Ragazzi violenti e un bel nove in condotta
A Pomigliano due sedicenni aggrediscono, picchiano e ammazzano Frederick, un uomo ghanese che viveva su di una panchina appena fuori al supermercato.
Aiutava le persone a caricare la spesa in macchina in cambio di pochi spiccioli.
A marzo scorso un diciannovenne di Pianura viene colpito al petto da colpi di pistola sparati da un coetaneo a Mergellina, così all’improvviso nel bel mezzo di una serata tra amici.
Questi sono solo due episodi di violenza giovanile che noi tutti ricordiamo.
Due fatti di cronaca a cui noi adulti abbiamo dedicato un post, per i quali noi “attempati psicologi da Instagram” ci siamo indignati.
“Gioventù bruciata”, “Ai miei tempi era diverso”, “A sedici anni io tornavo a casa alle dieci di sera mica a mezzanotte come questi”, “Mio padre mi avrebbe fatto saltare i denti”.
E ancora: colpa dei cellulari, dei social, del benessere economico.
Tutti a sentenziare, a giudicare, a sentirsi migliori.
A puntare il dito contro i ragazzi, lo stesso dito che gli stolti guardano ogni volta che il saggio indica la luna, come dice il proverbio.
E questa volta la luna non è solo il giovane violento, ma noi.
I grandi, gli adulti, la comunità educante, chi ha la responsabilità morale di questi ragazzi.
Vi ricordate dei due studenti di quella scuola superiore di Rovigo che spararono pallini contro l’insegnante di scienze utilizzando una pistola ad aria compressa?
Quegli stessi studenti che poi presero in giro sui social l’insegnante vittima di questo “scherzo” che poi tanto scherzo non era?
Bene, quei due ragazzi sono stati promossi pure con un bel nove in condotta.
Sì, promossi e pure con un bel voto.
Praticamente, per un gruppo di adulti – gli insegnanti – fare esplodere pallini su di un insegnante mica è poi tanto grave.
E dai, chi non ha mai giocato con una pistola ad aria compressa?.
Hanno chiesto pure scusa i ragazzi, che fai non glielo alzi il voto?
Ma sì, piccoli birbantelli tanto non lo faranno più.
In fondo non è scappato il morto, due pallini sulla prof.
E dai, un bel rapporto sul registro e un paio di giorni di sospensione e abbiamo risolto.
Questi insegnanti che di mestiere insegnano (o dovrebbero farlo) quale messaggio stanno trasmettendo ai propri studenti?
Cosa stanno dicendo ai giovani?
Io non lo so e mi piacerebbe scoprirlo.
Perché così a occhio e croce non mi viene difficile pensare ai giovani che poi pestano un clochard, pubblicano porcherie o si accoltellano fuori un locale.
Certo, non è colpa solo degli insegnanti.
Anzi.
La colpa è condivisa ed è soprattutto dei genitori, degli adulti.
E se mio figlio prende in giro un amico, e no, non lo sgridiamo poi viene su con i traumi.
Se prende quattro alla versione di Latino, è colpa dell’insegnante: adesso ci vado a parlare.
Non sia mai il creaturoha picchiato un coetaneo ed ecco che subito “professore, ma lei dove era?
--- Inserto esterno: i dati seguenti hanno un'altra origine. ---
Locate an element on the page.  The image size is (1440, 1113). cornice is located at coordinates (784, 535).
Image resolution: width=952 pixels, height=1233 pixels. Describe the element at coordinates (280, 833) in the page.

Mio figlio a casa queste cose non le fa. Siete sicuro che non è stato provocato?”.
La deriva della violenza giovanile arriva da qui.
Da queste “piccole” cose.
Da questi adulti che forse tanto adulti non sono.
Perché è più facile giustificare e minimizzare che punire.
Prendere un provvedimento, prendersi la responsabilità di vedere il proprio figlio stare male.
Ogni volta che un ragazzo spara a un insegnante, uccide qualcuno, dovremmo farci qualche domanda in più.
Guardarci allo specchio.
È necessario ragionare sul fallimento, sulla certezza della pena e su quello che la comunità educante deve fare per evitare episodi violenti come questi.
Quando due sedicenni ammazzano di botte un uomo è colpa dei ragazzi, degli insegnanti, della famiglia, della comunità, del sistema giuridico.
E ognuno di noi deve prendersi la sua parte di responsabilità.
Non sono un insegnante e nemmeno un educatore e forse non sono nemmeno legittimato a scrivere pipponi sulla violenza giovanile.
Ma sono un genitore, un papà di due bambini e sono terrorizzato da questa deriva arida e rabbiosa.